Attribute-Based Comparison. Table 1 shows the attribute-based comparison between different methods, which demonstrates that our tracker outperforms others especially in case of illumination variations, scale variations, and rotations. The tracking results of the five trackers are illustrated directly in Fig. 3. Specifically, the DSST and Staple methods do not perform well in soccer sequence, of which the challenging issues are illumination variations and rotations. The proposed tracker accurately tracks the woman while the CN and KCF methods drift in walking2 sequence with the target undergoing significant scale variations. Since the proposed method updates the models adaptively, our tracker outperforms others in girl sequence when the girl’s face is severely occluded by the man’s.

Table 1. Ranked AUC scores (%) of the success rates on eleven attributes. The number of sequences associated with the corresponding attribute is shown in parenthesis. The , and performance are indicated by colors.

Ablation Analysis. In order to validate the effectiveness of the key components of our approach, the comparison between the following variants is shown in Fig. 2(c): (i) the proposed method; (ii) the setting without scale estimation scheme like that in [4, 11]; (iii) the setting using the linear scale estimation scheme which is applied in [2, 7]; (iv) the setting without color information, similar to [4, 7, 11]; (v) the setting without dynamic decision fusion, similar to [2]; (vi) the setting using multi-channel filters, which is applied in [2, 7]; (vii) the setting without adaptive memories, which is similar to [2, 4, 7, 11]. The result demonstrates that each key component of the proposed approach is significantly conducive to the improvement of final tracking performance, especially the kernelized scale estimation scheme.

5 Conclusion

In this paper, we propose a novel scale estimation scheme with kernel trick by exploiting the nonlinear relationship over targets of different sizes.

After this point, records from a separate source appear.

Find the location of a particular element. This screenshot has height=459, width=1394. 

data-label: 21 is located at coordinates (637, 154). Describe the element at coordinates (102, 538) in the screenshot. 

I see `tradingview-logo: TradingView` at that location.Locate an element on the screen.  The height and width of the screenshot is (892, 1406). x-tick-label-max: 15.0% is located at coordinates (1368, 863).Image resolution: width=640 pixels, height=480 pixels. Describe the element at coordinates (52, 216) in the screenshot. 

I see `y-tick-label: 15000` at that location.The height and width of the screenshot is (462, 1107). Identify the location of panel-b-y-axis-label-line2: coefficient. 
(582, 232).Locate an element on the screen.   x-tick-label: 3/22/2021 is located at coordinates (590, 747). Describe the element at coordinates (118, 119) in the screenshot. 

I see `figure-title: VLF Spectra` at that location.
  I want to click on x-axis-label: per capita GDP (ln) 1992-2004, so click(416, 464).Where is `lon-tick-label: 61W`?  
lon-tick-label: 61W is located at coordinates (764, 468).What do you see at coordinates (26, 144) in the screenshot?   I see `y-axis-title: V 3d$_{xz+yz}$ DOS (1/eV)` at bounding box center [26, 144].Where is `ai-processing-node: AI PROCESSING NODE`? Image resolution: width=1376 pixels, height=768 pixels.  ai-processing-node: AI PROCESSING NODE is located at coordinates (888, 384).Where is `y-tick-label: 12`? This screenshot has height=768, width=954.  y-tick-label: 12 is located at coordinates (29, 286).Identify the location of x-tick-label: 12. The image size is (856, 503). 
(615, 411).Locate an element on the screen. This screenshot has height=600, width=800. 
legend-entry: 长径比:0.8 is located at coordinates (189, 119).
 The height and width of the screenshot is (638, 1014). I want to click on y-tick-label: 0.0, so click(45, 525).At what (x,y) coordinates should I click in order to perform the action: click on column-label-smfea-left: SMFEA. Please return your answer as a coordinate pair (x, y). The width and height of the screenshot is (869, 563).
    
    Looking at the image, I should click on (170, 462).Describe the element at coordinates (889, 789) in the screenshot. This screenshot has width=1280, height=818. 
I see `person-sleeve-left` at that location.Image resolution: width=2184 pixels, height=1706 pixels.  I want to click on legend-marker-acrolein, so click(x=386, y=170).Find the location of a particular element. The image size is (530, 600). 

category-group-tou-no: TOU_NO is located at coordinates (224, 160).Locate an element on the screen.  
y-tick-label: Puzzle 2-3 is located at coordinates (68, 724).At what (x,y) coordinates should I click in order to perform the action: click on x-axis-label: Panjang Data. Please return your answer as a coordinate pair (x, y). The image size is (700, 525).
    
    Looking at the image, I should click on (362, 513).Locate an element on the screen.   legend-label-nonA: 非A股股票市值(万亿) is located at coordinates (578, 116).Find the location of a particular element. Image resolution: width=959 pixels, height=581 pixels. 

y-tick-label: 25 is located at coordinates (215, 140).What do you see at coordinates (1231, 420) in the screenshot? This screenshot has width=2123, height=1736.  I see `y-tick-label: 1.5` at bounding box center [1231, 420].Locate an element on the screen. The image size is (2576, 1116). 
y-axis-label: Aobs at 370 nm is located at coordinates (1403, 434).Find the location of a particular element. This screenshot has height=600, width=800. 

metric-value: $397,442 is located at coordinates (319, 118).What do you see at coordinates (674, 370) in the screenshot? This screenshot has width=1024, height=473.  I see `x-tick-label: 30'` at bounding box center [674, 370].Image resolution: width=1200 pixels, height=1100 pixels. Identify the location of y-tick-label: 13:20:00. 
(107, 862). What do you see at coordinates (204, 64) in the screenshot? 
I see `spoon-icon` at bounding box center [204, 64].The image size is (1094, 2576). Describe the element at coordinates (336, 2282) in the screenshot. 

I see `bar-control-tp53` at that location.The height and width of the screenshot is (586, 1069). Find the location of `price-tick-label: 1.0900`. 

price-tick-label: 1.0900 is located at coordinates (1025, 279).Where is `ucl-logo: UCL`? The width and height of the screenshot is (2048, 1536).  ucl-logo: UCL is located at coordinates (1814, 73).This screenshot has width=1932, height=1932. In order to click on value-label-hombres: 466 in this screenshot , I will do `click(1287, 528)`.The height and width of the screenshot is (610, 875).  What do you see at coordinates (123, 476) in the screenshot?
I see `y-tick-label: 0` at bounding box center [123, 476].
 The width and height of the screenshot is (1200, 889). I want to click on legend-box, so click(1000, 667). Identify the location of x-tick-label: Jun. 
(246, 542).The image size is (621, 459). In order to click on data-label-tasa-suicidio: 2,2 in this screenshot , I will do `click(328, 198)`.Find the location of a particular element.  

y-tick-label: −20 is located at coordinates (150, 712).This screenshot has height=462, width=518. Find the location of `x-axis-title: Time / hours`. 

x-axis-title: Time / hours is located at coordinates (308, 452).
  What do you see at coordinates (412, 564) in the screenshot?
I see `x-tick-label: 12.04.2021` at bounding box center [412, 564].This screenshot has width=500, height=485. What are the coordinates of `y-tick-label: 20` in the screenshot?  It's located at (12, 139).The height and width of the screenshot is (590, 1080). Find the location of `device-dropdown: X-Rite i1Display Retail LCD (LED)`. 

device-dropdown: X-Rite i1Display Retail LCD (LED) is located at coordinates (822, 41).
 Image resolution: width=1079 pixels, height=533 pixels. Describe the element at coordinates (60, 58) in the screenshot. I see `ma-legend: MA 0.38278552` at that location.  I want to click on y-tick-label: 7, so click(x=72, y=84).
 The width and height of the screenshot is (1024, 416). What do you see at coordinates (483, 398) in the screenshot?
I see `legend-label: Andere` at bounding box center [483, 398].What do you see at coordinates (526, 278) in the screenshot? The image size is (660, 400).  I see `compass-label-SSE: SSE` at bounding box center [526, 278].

Besides, a dynamic decision fusion strategy is proposed to combine the color information with the HOG features, which makes the translation estimation more robust to both deformations and color changes. Moreover, we design an adaptive online learning scheme in order to decontaminate the training set, which efficiently prevents the tracker from drifting. The proposed tracker has achieved encouraging empirical performance in comparison to other state-of-the-art trackers on OTB, especially on conditions of scale variations, illumination variations, and rotations of the target.